**ЦИТИРУЕМЫЙ ТЕКСТ:**
□ □ □ □ □ □ □

Не то чтобы меня в прямом смысле учили этому в семинарии и академии. Но там мы говорили о том, что в исторической России у людей формально не было отпусков – люди отдыхали на Святках, на Светлой седмице. И праздники назывались неприсутственными днями. То есть люди не просто шли в храм и потом сидели дома, а это были именно праздники, продолжавшиеся целый день – и в городе, и в деревне. Праздник мог включать в себя и театральное представление, и выставку, и ярмарочные потехи, и камерный концерт в дворянской гостиной. Это было частью образа жизни.

Подобное сейчас можно увидеть в Сербии, в Греции. Там тоже православные люди, только не пострадавшие так сильно от советского ига, как мы. И подобное общение после богослужения там происходит вполне естественно: люди выходят из храма, пьют кофе, разговаривают, кто-то к кому-то идёт в гости, священник тоже в этом участвует. А у нас иногда читаешь новостную ленту на сайте какого-нибудь собора, а там, например, такая новость: «Настоятель встретился с прихожанами» (смеётся). Получается, то, что должно быть обычным делом, становится новостью, о которой можно даже написать заметку в ленту. 

Думаю, такое общение не надо воспринимать как какое-то дополнение к церковной жизни. Суть Церкви – встреча со Христом. И эта встреча может быть в мистическом плане, то есть в богослужении, в таинствах, но может быть и вне этого опыта. А все эти мероприятия должны быть, как и мистическая сфера, частью жизни. Хотя и некорректно эти части между собой сравнивать. 

Вспоминаю своё детство. Мы с мамой начинали ходить в храм – в Князь-Владимирский собор. Когда мне было пять лет, мы крестились. И с моих лет восьми-девяти иногда стали похаживать – не то что мы стали прихожанами, но в какие-то воскресные дни там бывали. Это были 1987 и 1988 годы. Речь у нас не шла о понимании службы, но было ощущение чего-то интересного, по-своему важного, ощущение необычного дня. А после службы мы шли в пышечную там рядышком. И это воспринималось чем-то единым! Не было никакого заманивания, не могу сказать, что я ходил в храм ради пышек. Это всё вместе было так органично, всё это было во имя Господа! День Господень, праздник, радость, настрой на всю неделю или даже на месяц.

□ □ □ □ □ □ □

**МАТЕРИАЛ:**
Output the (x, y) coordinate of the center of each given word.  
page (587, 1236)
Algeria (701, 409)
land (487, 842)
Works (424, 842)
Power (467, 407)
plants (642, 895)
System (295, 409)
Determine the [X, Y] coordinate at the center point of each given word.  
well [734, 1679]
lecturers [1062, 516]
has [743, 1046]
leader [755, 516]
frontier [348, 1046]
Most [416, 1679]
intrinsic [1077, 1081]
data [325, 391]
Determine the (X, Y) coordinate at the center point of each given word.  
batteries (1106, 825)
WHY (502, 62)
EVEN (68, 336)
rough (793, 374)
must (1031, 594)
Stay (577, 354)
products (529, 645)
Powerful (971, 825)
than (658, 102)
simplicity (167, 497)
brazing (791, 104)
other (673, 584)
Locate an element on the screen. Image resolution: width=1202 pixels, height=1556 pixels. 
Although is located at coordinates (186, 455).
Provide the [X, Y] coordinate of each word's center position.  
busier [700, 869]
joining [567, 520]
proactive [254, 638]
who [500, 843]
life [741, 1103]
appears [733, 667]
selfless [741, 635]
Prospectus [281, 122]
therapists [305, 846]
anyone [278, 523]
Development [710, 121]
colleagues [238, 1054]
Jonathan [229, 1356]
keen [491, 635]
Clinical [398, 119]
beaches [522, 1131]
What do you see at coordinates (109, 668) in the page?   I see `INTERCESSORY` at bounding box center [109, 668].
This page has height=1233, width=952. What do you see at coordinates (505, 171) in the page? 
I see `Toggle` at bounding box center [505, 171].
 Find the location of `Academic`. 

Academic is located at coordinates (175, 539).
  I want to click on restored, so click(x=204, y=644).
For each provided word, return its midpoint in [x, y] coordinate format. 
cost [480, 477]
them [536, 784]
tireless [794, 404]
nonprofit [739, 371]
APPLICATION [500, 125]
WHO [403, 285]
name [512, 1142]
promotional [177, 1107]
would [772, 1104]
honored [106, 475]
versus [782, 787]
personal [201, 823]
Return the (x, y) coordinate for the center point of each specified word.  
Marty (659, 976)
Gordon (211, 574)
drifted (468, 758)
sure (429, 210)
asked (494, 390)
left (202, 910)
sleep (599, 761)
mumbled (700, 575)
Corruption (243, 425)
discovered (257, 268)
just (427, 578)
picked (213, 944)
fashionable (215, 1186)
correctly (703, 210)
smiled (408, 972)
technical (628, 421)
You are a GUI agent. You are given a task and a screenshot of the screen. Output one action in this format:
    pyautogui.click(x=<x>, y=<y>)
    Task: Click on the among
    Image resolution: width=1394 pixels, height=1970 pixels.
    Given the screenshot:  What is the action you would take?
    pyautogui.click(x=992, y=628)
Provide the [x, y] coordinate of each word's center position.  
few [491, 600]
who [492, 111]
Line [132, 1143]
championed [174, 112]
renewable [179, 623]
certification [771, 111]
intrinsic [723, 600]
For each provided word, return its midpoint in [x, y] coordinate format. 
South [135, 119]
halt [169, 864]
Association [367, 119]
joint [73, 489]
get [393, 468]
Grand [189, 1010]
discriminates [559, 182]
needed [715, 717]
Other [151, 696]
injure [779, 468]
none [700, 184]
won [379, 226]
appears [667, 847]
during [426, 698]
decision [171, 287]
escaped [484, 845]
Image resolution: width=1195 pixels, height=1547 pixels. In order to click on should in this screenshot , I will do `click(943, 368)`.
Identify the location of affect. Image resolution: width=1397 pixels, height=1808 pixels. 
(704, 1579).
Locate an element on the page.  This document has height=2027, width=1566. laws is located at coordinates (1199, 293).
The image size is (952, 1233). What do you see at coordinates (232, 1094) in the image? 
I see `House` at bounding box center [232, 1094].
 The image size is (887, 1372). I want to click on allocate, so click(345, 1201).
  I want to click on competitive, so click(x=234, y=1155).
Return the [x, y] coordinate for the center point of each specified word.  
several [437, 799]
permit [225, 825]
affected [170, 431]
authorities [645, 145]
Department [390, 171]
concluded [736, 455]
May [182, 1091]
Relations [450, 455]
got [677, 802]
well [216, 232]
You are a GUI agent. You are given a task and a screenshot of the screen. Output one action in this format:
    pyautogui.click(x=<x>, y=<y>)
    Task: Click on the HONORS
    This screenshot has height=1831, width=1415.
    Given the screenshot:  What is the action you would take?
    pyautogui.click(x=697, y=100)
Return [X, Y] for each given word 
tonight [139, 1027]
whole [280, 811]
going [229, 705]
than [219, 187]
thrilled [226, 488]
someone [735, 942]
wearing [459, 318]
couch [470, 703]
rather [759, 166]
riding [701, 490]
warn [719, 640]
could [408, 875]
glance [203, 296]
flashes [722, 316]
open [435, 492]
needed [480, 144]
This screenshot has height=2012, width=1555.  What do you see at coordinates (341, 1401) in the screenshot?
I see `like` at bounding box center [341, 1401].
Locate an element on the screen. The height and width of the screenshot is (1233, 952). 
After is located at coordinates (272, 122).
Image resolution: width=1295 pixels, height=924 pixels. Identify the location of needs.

□ □ □ □ □ □ □

**ЗАДАНИЯ:**
1. Как, согласно цитируемому тексту, назывались праздники в исторической России?
2. Верните без изменений фрагмент цитируемого текста, который открывается словами «Думаю, такое общение» и закрывается словами «между собой сравнивать.».
Для ответов используйте только цитируемый текст.

**РАЗБОР РЕШЕНИЙ:**
1. Неприсутственными днями.

2.
Думаю, такое общение не надо воспринимать как какое-то дополнение к церковной жизни. Суть Церкви – встреча со Христом. И эта встреча может быть в мистическом плане, то есть в богослужении, в таинствах, но может быть и вне этого опыта. А все эти мероприятия должны быть, как и мистическая сфера, частью жизни. Хотя и некорректно эти части между собой сравнивать.